Ils constatent, en outre, que la
Résistance Française doit ou se battre ou disparaître ; qu’après avoir agi
de façon défensive, elle a pris maintenant un caractère offensif et que seuls
le développement et la généralisation de l’offensive des Français contre
l’ennemi lui permettront de subsister et de vaincre.
Ils constatent enfin que la
multiplication des grèves, l’ampleur des arrêts de travail le 11 Novembre qui,
dans beaucoup de cas, ont été réalisés dans l’union des patrons et des
ouvriers, l’échec infligé au plan de déportation des jeunes français en
Allemagne, le magnifique combat que mènent tous les jours, avec l’appui des
populations, dans les Alpes, dans le Massif Central, dans les Pyrénées et dans
les Cévennes, les jeunes Français des maquis, avant garde de l’armée de la
Libération, démontrent avec éclat que notre peuple est tout entier engagé dans
la lutte et qu’il doit poursuivre et accroître cette lutte.
En conséquence, les représentants des
organisations de résistance, des centrales syndicales et des partis ou
tendances politiques groupés au sein du C.N.R.
Déclarent que c’est seulement par
l’organisation, l’intensification de la lutte menée par les forces armées, par
les organisations constituées, par les masses, que pourra être réalisée l’union
véritable de toutes les forces patriotiques pour la réalisation de la
libération nationale inséparable, comme l’a dit le Général De Gaulle, de l’insurrection
nationale qui, ainsi préparée, sera dirigée par le C.N.R, sous l’autorité du
C.F.L.N, dès que les circonstances politiques et militaires permettront
d’assurer, même au prix de lourds sacrifices, son succès.
Ils ont l’espoir que les opérations de
la Libération du pays, prévues par le plan de l’état major interallié, pourront
ainsi être, le cas échéant, avancées grâce à l’aide apportée par les Français
dans la lutte engagée contre l’ennemi commun, ainsi que l’a démontré l’exemple
glorieux des patriotes corses.
Ils affirment solennellement que la
France qui, malgré l’armistice, a poursuivi sans trêve la guerre, entend plus
que jamais développer la lutte pour participer à la libération et à la
victoire.
Pour mobiliser les ressources immenses
d’énergie du peuple français, pour les diriger vers l’action salvatrice dans
l’union de toutes les volontés, le C.N.R décide :
D’inviter les responsables des
organisations déjà existantes à former des comités de villes et de villages,
d’entreprises, par la coordination des formations qui existent actuellement,
par la formation de comités là où rien n’existe encore et à enrôler les
patriotes non organisés.
Tous ces comités seront placés sous la
direction des comités départementaux de la libération (C.D.L). Ils seront soumis
à l’autorité des C.D.L qui leur transmettront, comme directives, la plate-forme
d’action et la ligne politique déterminée par le C.N.R.

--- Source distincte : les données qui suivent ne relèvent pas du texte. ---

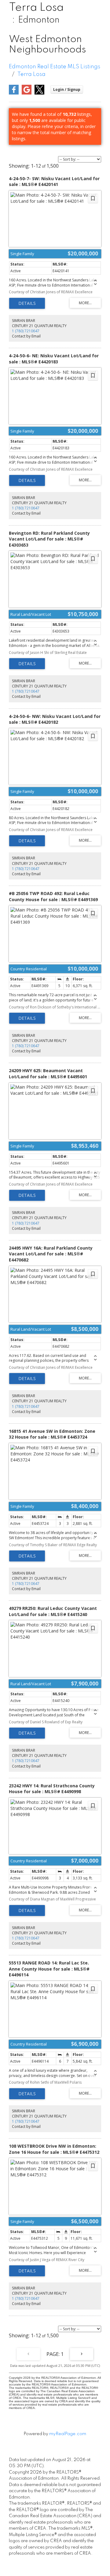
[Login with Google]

Le but des ces comités sera, à
l’échelon communal, local et d’entreprise, de faire participer de façon
effective tous les Français à la lutte contre l’ennemi et contre ses agents de
Vichy, aussi bien par la solidarité et l’assistance active à l’égard des
patriotes sous l’impulsion et le soutien donnés aux revendications vitales de
notre peuple. Par dessus tout, leur tâche essentielle sera de mobiliser et
d’entraîner les Français qu’ils auront su grouper à l’action armée pour la
Libération.
Ces comités devront, selon les
circonstances et en se conformant aux instructions données par les C.D.L,
appuyer et guider toutes les actions menées par les Français contre toutes les
formes d’oppression et d’exploitation imposées par l’ennemi, de l’extérieur et
de l’intérieur.
Ces comités devront :
1)
Développer la lutte contre la déportation et aider les réfractaires à se
cacher, à se nourrir, à se vêtir et à se défendre, enlevant ainsi des forces à
l’ennemi et augmentant le potentiel humain de la résistance ;
2)
Traquer et punir les agents de la Gestapo et de la Milice de DARNAND ainsi que
les mouchards et les traîtres ;
3)
Développer l’esprit de lutte effective en vue de la répression des nazis et des
fascistes français ;
4)
Développer, d’une part, la solidarité envers les emprisonnés et déportés ;
d’autre part, la solidarité envers les familles de toutes les victimes de la
terreur hitlérienne et vichyssoise ;
5) En
accord avec les organisations syndicales résistantes, combattre pour la vie et
la santé des Français pour une lutte quotidienne et incessante, par des
pétitions, des manifestations et des grèves, afin d’obtenir l’augmentation des
salaires et traitements, bloqués par Vichy et les Allemands, et des rations
alimentaires et attributions de produits de première qualité, réduites par la
réglementation de Vichy et les réquisitions de l’ennemi, de façon à rendre à la
population un minimum de vital en matière d’alimentation, de chauffage et
d’habillement ;
6)
Défendre les conditions de vie des anciens combattants, des prisonniers, des
femmes de prisonniers, en organisant la lutte pour toutes les revendications
particulières ;
7)
Mener la lutte contre les réquisitions de produits agricoles, de matières
premières et d’installations industrielles pour le compte de l’ennemi ;
saboter et paralyser la production destinée à l’ennemi et ses transports par
routes, par fer et par eau ;
8)
Défendre à l’intérieur de la corporation agricole les producteurs contre les
prélèvements excessifs, contre les taxes insuffisantes, et lutter pour le
remplacement des syndicats à la solde de Vichy et de l’Allemagne par des
paysans dévoués à la cause de la paysannerie française.
Tout
en luttant de cette façon et grâce à l’appui de solidarité et de combativité
que développe cette lutte, les comités de villes, de villages et d’entreprises
devront en outre :
a)
Renforcer les organisations armées des Forces Françaises de l’Intérieur par
l’accroissement des groupes de patriotes : groupes francs, francs-tireurs
et partisans, recrutés en particulier parmi les réfractaires ;
b) En
accord avec les états majors nationaux, régionaux et départementaux des F.F.I,
organiser des milices patriotiques dans les villes, les campagnes et les
entreprises, dont l’encadrement sera facilité par des ingénieurs, techniciens,
instituteurs, fonctionnaires et cadres de réserve, et qui sont destinés à
défendre l’ordre public, la vie et les biens des Français contre la terreur et
la provocation, assurer et maintenir l’établissement effectif de l’autorité des
Comités départementaux de la Libération sur tout ce qui aura été ou sera créé
dans ce domaine pour le strict rattachement aux F.F.I dont l’autorité et la
discipline doivent être respectées par tous.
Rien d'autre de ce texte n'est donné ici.